Complete step by step solution:
In the question, we are given that the velocity of a transverse wave on a string will depend upon the length of the string, tension in the string and also on the mass per unit length of the string. We are supposed to find the formula dimensionally.
As a very first step, one could recall the dimensions of each of the given quantities.
Tension on the string, $\left[ T \right]=\left[ ML{{T}^{-2}} \right]$
Mass per unit length, $\left[ \mu \right]=\left[ M{{L}^{-1}} \right]$
Length of the string, $\left[ l \right]=\left[ L \right]$
Velocity of a transverse wave on a string, $\left[ v \right]=\left[ L{{T}^{-1}} \right]$
Now we could dimensional analysis as per requirement,
$\left[ v \right]=L{{T}^{-1}}={{\left[ T \right]}^{a}}{{\left[ \mu \right]}^{b}}{{\left[ L \right]}^{c}}$……………………………………………. (A)

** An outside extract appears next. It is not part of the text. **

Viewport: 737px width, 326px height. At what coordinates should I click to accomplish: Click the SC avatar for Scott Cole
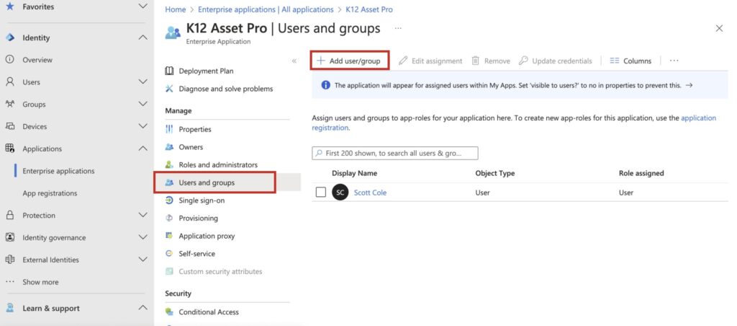(x=340, y=193)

$\Rightarrow L{{T}^{-1}}=\left( {{M}^{a}}{{L}^{a}}{{T}^{-2a}} \right)\left( {{M}^{b}}{{L}^{-b}} \right)\left( {{L}^{c}} \right)$
Now from the principle of homogeneity, we could say that,
For the mass term,
$a+b=0$…………………………….. (1)
For the length term,
$a-b+c=1$……………………………… (2)
From the time term,
$-2a=-1$
$\Rightarrow a=\dfrac{1}{2}$……………………………………. (3)
Put (3) in (1) to get,
$b=-\dfrac{1}{2}$……………………………………. (4)
Now put (3) and (4) in (2) to get,
$c=0$…………………………………………. (5)
Now putting (3), (4) and (5) in equation (A), we get,
$\left[ v \right]=L{{T}^{-1}}={{\left[ T \right]}^{\dfrac{1}{2}}}{{\left[ \mu \right]}^{-\dfrac{1}{2}}}{{\left[ L \right]}^{0}}$
Now using the method of dimensional analysis we found the expression for velocity of the wave to be given by,
$v=\sqrt{\dfrac{T}{\mu }}$

Note: The major drawback of dimensionally finding the expression for physical quantities is that the constant present in these relations couldn’t be found by this method. The statement of the principle of homogeneity goes like this, ‘the dimensions of each of the terms in a dimensional equation on both sides should be the same’.